→ PAGE EXCERPT:
┌────────

If It Weren’t For My Mom…

BY BARBARA BARASH SIMMONS

Hurricane Katrina was destroying New Orleans at the same moment my first grandchild took his first breath. I had vacillated between staring at CNN and nervously watching the hospital waiting-room doorway for news of the birth. At two in the morning, my son came down the hallway with a wide grin on his weary face, and said, “A boy.”

My mother took to grand-mothering with a natural touch and spirit; it came to me slowly, just as parenting did. I was one of the last of my friends to become a grandmother in my 60s, so I didn’t ‘get’ the adoration that was involved, nor the strength of the tie. “Wait until you are a grandmother.” my friends would share, “it’s not like being a mother; it is even more than that.” 

I have a photo of myself cuddling my tiny grandson in my arms, gazing down at the boy who is now 14, and I look just like all grandmothers. But, for me, being a grandmother came with a self-warning – don’t be fearful like you were as a new mother.

└────────

→ DATA SHOWN:
┌────────

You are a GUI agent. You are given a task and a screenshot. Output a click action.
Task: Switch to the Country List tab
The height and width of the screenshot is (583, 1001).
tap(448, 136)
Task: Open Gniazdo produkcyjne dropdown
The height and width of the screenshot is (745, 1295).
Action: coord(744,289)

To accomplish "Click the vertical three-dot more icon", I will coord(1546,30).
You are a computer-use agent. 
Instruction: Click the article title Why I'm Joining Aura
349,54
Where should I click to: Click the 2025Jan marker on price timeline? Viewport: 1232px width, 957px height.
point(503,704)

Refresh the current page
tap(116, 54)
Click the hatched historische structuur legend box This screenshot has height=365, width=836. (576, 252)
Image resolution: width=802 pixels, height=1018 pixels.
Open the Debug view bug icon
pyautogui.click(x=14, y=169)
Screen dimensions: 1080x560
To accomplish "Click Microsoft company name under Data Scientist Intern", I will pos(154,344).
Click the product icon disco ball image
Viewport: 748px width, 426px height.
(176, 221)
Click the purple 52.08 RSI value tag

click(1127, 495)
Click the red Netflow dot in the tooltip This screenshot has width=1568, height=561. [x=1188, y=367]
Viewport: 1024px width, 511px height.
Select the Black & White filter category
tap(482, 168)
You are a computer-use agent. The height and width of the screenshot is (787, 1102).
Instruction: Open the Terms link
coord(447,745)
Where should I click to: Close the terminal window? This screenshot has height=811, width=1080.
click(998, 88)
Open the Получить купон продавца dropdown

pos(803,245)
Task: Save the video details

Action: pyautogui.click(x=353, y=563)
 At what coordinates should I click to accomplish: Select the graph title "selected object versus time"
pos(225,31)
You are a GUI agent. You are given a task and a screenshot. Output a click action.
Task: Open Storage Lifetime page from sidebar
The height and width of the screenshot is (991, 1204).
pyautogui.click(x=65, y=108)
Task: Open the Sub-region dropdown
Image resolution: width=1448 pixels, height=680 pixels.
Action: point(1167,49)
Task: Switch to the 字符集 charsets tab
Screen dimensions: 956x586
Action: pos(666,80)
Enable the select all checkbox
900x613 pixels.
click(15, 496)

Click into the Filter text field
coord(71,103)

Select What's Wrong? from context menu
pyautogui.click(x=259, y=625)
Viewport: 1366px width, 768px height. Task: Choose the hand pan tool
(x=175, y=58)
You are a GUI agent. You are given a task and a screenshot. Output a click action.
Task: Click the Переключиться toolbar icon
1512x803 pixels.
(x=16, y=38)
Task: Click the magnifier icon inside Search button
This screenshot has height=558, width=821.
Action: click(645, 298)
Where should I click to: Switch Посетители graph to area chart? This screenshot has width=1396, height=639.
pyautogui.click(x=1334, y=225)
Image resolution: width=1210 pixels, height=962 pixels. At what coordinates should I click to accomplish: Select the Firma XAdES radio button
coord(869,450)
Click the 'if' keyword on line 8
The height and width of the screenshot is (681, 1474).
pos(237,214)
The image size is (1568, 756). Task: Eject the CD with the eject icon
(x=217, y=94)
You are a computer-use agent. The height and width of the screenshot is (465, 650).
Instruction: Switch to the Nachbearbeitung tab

└────────

→ WORK INSTRUCTIONS:
According to the grandmother essay, why did the writer not "get" the adoration and the strength of the tie that came with being a grandmother? Answer in one to three sentences.

→ ANSWER SECTION:
The writer was one of the last of her friends to become a grandmother, not becoming one until her 60s. So she had not yet felt the adoration or the strong tie that her friends described.